3 Myths & Facts About Amendment 1

Posted on October 26, 2016

Many misleading articles and opinions have been circulating about Florida’s Amendment 1. Here at Escambia River Electric Cooperative, we feel a responsibility to separate facts from fiction, and encourage you to do so by reading the Amendment itself.

Myth 1: The amendment is deceptive.

Truth: It is actually very straightforward, and we encourage you to read the one-page document for yourself here. Our right to own or lease rooftop solar is not currently guaranteed in Florida’s constitution, but Amendment 1 puts it there.

Myth 2: Amendment 1 will penalize solar customers.

Truth: The amendment does not add any new barriers to solar, and it doesn’t penalize those that already have it. There’ll still be multiple government tax breaks for solar, and the co-op still has to buy all of the excess solar power.

Myth 3: The amendment is only backed by big utility companies looking to get a monopoly on power.

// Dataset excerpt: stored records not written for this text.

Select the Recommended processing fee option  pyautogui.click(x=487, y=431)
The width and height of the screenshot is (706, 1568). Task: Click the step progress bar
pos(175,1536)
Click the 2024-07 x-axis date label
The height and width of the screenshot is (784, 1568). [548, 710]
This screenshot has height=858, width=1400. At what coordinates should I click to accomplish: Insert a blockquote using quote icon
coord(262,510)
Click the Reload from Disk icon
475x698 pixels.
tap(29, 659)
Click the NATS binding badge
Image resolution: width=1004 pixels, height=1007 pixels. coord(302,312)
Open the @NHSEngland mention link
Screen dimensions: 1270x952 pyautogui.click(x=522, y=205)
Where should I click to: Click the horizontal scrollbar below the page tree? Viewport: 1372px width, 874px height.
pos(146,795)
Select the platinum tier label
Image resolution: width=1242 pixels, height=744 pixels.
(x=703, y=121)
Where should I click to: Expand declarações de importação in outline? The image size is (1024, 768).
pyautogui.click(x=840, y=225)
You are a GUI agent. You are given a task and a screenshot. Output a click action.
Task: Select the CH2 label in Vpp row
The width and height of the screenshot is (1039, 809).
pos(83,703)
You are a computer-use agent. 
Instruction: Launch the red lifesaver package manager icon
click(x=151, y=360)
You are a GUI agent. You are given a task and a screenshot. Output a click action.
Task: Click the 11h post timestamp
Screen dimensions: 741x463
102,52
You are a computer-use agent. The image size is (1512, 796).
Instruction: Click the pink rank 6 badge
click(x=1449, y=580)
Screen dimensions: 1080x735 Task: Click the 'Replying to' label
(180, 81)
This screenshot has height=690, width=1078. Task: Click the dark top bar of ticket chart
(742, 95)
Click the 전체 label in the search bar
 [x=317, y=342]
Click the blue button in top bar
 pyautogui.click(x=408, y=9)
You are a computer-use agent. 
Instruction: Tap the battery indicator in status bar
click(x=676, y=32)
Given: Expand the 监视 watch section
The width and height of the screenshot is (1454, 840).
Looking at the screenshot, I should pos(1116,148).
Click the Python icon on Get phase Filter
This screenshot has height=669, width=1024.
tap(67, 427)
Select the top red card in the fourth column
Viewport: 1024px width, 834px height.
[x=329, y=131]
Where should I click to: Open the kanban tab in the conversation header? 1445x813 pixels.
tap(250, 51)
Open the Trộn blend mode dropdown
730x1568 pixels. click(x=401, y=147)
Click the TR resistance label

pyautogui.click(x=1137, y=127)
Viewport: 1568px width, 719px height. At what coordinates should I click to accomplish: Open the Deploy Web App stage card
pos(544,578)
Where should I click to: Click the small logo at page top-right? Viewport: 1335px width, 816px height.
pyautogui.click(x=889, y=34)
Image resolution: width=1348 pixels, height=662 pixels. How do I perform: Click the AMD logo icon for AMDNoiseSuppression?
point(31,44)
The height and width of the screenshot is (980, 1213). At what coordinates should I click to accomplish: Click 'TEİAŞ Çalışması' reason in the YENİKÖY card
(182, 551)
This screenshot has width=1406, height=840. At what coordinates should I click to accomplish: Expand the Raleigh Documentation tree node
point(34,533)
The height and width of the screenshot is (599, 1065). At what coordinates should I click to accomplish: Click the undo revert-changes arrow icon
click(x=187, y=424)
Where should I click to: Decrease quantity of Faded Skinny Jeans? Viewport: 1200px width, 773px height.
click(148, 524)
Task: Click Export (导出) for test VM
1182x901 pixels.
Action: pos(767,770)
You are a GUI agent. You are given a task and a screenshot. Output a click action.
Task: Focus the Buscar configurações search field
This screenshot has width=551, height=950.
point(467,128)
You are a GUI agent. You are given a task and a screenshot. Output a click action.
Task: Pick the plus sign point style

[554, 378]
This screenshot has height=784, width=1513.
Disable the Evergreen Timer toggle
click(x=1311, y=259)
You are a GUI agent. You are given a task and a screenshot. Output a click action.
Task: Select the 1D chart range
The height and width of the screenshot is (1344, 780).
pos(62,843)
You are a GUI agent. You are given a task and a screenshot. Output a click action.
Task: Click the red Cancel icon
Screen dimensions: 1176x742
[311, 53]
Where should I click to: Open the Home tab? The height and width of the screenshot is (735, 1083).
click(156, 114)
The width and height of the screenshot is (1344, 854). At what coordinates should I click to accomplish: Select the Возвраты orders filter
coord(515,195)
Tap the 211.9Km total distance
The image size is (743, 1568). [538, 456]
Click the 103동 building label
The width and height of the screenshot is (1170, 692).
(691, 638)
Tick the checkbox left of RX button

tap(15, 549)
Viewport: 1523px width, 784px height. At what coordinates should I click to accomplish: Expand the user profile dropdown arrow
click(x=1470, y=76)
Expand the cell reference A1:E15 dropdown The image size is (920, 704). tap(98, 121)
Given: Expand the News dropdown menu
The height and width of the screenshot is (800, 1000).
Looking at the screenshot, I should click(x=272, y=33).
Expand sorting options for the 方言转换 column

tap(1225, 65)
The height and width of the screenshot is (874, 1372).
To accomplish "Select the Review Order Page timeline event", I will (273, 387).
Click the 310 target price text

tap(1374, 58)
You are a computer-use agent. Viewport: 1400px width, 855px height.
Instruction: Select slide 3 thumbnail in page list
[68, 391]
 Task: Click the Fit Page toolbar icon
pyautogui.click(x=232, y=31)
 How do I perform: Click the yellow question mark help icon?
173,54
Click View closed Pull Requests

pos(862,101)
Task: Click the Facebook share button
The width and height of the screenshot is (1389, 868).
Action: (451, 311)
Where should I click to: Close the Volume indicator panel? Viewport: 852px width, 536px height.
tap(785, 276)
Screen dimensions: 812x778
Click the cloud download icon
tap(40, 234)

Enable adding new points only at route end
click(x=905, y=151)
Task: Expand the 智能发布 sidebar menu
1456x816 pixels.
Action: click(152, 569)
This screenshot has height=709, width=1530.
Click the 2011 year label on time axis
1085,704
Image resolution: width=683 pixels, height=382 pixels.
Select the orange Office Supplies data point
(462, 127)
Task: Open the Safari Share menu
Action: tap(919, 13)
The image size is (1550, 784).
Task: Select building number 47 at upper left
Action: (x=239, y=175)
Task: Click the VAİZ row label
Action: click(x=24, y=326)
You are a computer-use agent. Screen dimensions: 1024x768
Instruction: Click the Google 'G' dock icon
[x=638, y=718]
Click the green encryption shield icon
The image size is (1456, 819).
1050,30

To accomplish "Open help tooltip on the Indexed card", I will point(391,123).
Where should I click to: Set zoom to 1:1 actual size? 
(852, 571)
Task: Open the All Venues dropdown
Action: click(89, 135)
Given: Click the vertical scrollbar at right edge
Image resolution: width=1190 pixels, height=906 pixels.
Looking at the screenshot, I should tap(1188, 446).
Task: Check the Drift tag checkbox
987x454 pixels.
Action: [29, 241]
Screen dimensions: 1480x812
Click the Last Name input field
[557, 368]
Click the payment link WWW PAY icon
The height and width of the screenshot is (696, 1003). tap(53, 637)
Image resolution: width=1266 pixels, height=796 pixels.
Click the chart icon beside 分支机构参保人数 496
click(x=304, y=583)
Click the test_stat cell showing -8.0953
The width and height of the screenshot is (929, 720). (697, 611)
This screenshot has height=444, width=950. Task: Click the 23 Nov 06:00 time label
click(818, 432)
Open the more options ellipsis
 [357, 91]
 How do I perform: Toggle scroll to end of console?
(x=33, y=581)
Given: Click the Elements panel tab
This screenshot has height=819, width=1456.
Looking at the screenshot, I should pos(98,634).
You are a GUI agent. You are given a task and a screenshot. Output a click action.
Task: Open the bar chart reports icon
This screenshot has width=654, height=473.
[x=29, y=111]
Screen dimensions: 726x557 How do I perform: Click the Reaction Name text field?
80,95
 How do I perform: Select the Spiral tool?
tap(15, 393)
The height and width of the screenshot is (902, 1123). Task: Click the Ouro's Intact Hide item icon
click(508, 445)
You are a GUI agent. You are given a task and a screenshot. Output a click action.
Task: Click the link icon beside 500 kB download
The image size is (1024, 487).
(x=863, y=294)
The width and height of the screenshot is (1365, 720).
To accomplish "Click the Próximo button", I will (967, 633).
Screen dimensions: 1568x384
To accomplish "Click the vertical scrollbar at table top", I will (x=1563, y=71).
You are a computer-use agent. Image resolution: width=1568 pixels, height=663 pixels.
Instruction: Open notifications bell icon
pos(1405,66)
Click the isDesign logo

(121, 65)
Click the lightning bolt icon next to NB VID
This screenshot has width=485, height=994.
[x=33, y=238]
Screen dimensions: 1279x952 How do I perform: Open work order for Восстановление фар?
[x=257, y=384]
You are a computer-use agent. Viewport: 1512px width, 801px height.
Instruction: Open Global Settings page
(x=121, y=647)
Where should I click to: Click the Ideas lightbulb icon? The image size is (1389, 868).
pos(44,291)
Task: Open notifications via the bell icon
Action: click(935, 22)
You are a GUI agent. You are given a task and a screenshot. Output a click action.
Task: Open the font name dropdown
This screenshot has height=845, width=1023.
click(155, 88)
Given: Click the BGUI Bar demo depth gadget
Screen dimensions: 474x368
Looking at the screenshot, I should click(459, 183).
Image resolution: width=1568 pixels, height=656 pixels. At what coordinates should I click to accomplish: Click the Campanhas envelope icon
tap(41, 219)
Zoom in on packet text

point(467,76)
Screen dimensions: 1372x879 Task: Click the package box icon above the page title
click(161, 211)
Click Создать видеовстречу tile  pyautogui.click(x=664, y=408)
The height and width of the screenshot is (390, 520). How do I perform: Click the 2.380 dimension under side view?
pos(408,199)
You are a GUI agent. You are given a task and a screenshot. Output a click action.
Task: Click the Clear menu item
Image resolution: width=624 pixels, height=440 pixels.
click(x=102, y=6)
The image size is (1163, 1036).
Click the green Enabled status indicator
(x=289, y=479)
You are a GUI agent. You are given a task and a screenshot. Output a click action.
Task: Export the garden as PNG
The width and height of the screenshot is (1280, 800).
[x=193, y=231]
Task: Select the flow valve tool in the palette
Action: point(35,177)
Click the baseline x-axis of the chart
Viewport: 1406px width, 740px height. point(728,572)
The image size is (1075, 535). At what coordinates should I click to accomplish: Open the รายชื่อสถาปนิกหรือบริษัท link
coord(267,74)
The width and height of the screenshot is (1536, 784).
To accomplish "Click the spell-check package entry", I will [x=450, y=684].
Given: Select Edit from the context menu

Truth: Escambia River Electric Cooperative supports Amendment 1, and so do a variety of other groups, including: Florida TaxWatch, Florida Farm Bureau, Floridians for Government Accountability, the Florida Professional Fire Fighters, the Florida Black Chamber of Commerce, the Jacksonville, Pinellas, and Central Florida Urban Leagues, the Florida State Hispanic Chamber of Commerce, and the 60 Plus Association.

Once you get past the myths about Amendment 1, it’s clear that it’s good for Florida – and that’s why Escambia River Electric Cooperative supports it.

And, we encourage you to arm yourself with the facts by reading the Amendment.

If you’d like more information on solar in Florida, please visit the following resources:

FAQs on Amendment 1 (PDF)

Things You Need to Know About Solar (MP4)

Information About Solar and Amendment 1 (PDF)

Where Coops Stand on Solar Power (MP4)

AMENDMENT 1 BALLOT SUMMARY: This amendment establishes a right under Florida’s constitution for consumers to own or lease solar equipment installed on their property to generate electricity for their own use. State and local governments shall retain their abilities to protect consumer rights and public health, safety and welfare, and to ensure that consumers who do not choose to install solar are not required to subsidize the costs of backup power and electric grid access to those who do.